In any event, the record reflects that the agency's evaluation in this regard did not factor into the agency's tradeoff analysis. See AR, Tab 6, Source Selection Decision, at 37 (solely discussing the technical risks associated with CTA's low labor rates for key personnel positions). Thus, there is no reasonable basis to conclude that the evaluator's concerns regarding CTA's decision to not separately price the transition contract line items resulted in any prejudice to CTA. See Joint Mgmt. & Tech. Servs., B-294229, B-294229.2, Sept. 22, 2004, 2004 CPD para. 208 at 7 (prejudice is an essential element of every viable protest).

The protest is denied.

Lynn H. Gibson
Acting General Counsel



[1] Our Office dismissed a supplemental protest filed by CTA alleging that the agency's evaluation of Deloitte's price proposal was unreasonable and unfair where Deloitte's labor rates were low in the same way that CTA's labor rates were low. Because CTA had no knowledge or insight regarding Deloitte's labor rates or the agency's evaluation of Deloitte's proposal, CTA's allegations were based entirely on its own unsupported speculation and thus failed to state a valid basis of protest as contemplated by our Bid Protest Regulations. 4 C.F.R. sect. 21.1(c)(4) and (f) (2010).

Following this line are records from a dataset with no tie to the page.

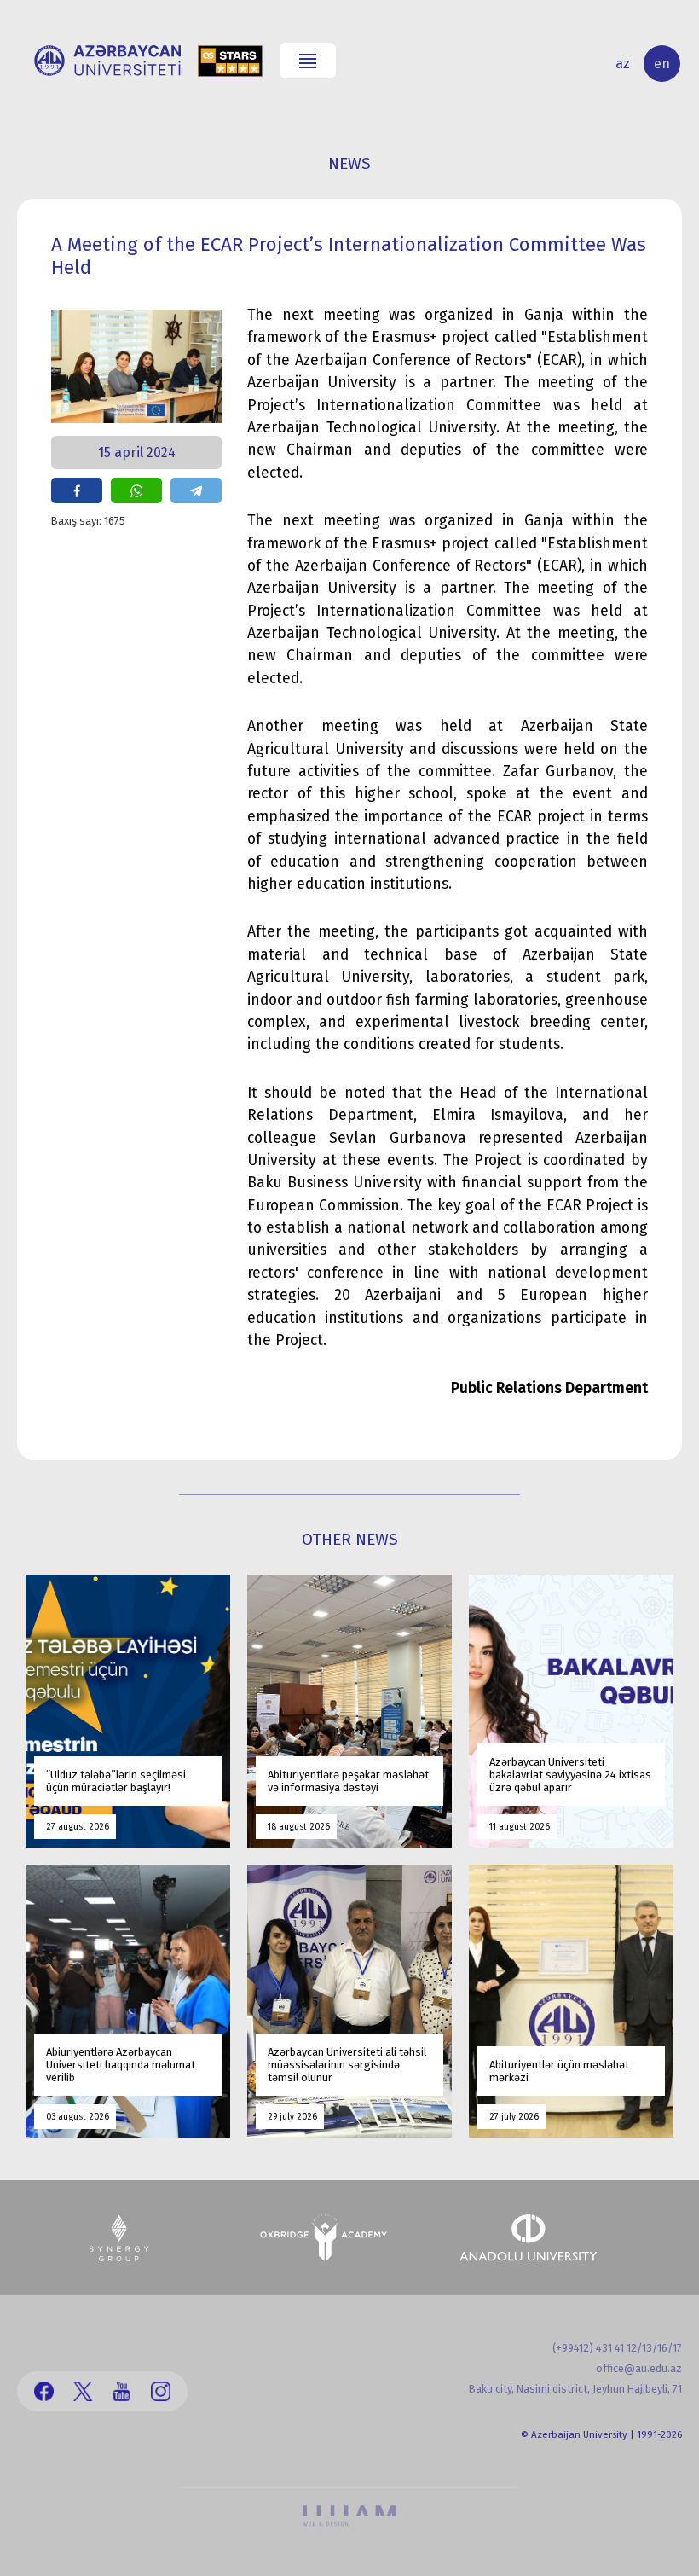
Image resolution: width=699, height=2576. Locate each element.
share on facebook (76, 490)
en (662, 63)
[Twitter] (83, 2391)
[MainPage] (107, 60)
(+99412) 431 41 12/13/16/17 (617, 2347)
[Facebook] (44, 2391)
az (622, 63)
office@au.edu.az (639, 2368)
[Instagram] (160, 2391)
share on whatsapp (136, 490)
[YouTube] (121, 2391)
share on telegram (196, 490)
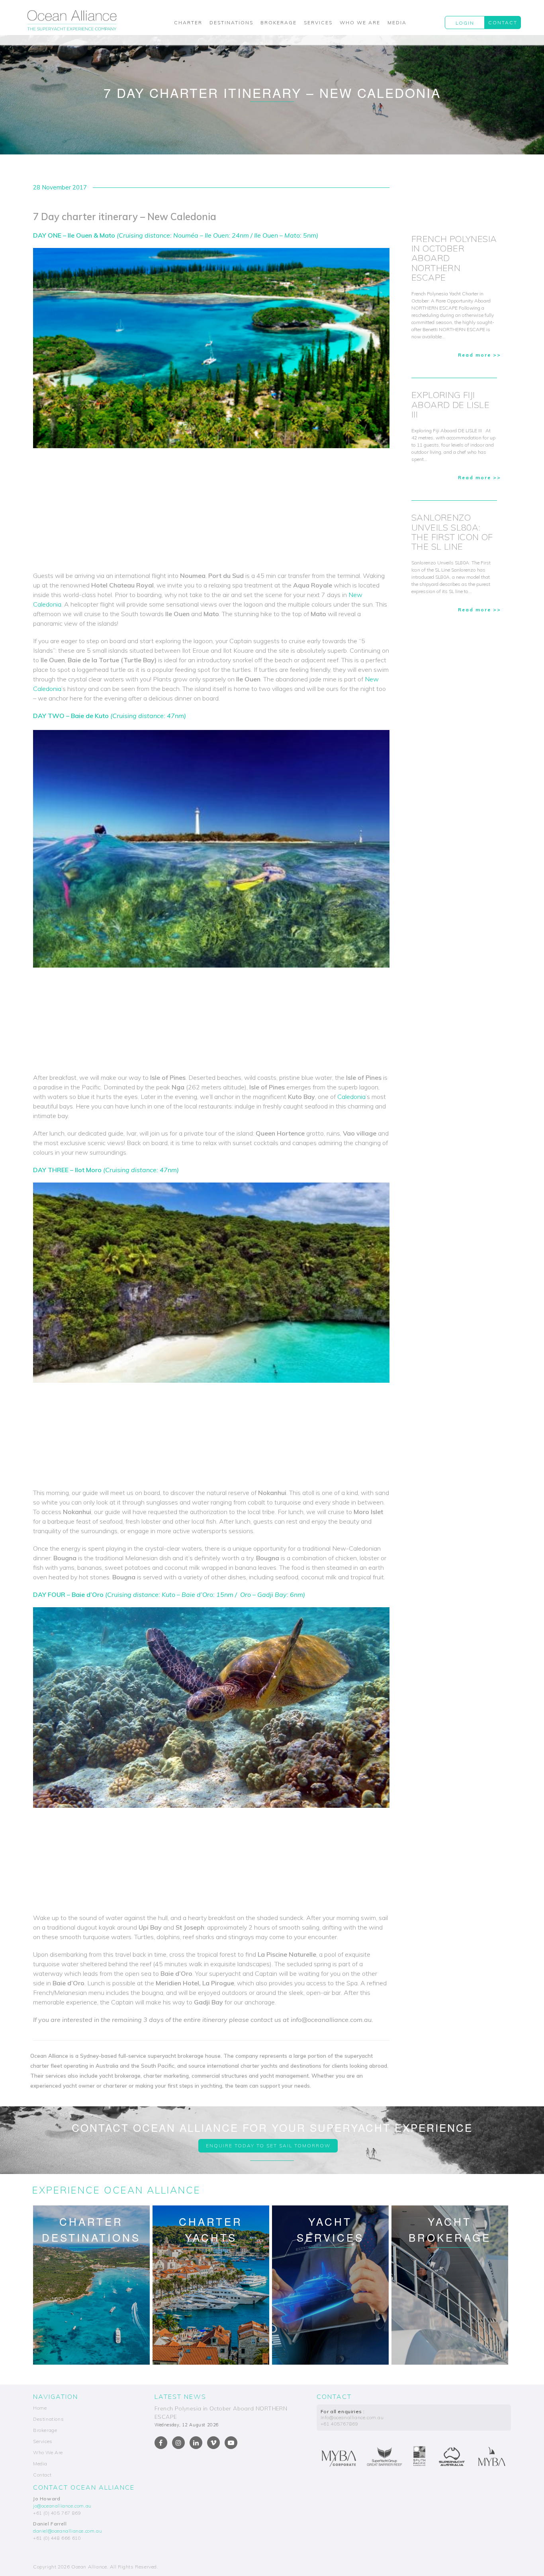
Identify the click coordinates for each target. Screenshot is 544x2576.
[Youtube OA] (231, 2442)
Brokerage (278, 22)
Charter (188, 22)
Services (318, 22)
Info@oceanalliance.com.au (352, 2417)
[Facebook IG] (178, 2442)
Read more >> (479, 355)
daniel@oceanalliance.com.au (67, 2531)
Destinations (231, 22)
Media (397, 22)
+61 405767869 (339, 2424)
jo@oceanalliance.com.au (62, 2506)
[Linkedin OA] (196, 2442)
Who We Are (360, 22)
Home (40, 2408)
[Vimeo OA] (213, 2442)
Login (465, 23)
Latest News (180, 2396)
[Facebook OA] (161, 2442)
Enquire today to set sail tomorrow (268, 2146)
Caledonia (351, 1097)
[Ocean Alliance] (72, 20)
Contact (502, 22)
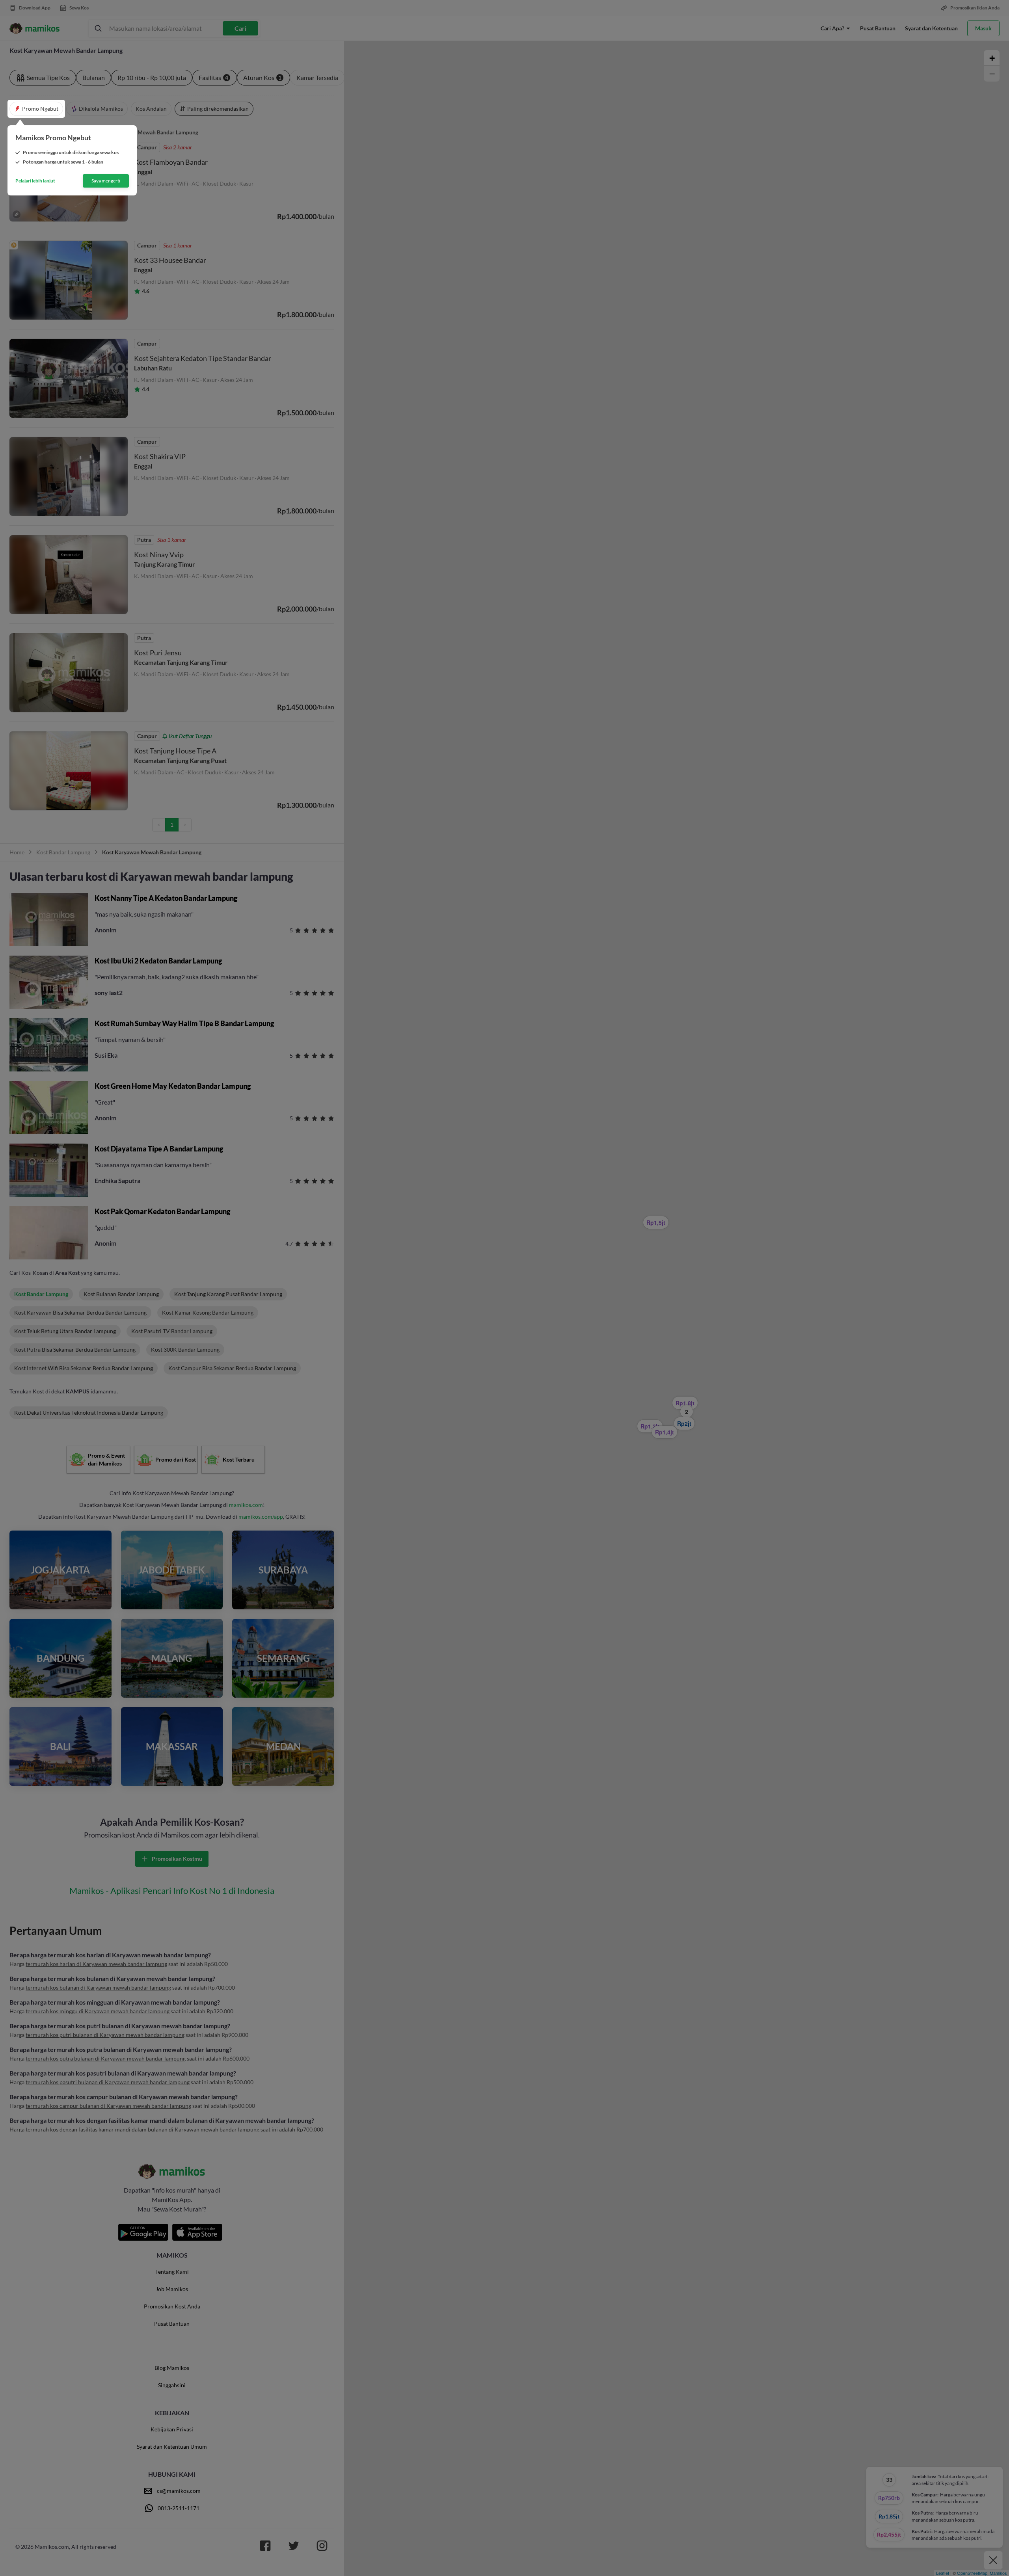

[2] CTA argues that by considering the risk associated with its low labor rates, the Army somehow implicitly adjusted CTA's price upward or downgraded it simply for having submitted a low price. There is no basis for CTA's contentions in this regard. The contemporaneous evaluation record clearly reflects that the agency considered the technical risks associated with CTA's low labor rates as part of the tradeoff decision and it did not, in any way, upwardly adjust CTA's fixed-price or otherwise downgrade CTA simply for having submitted a low price.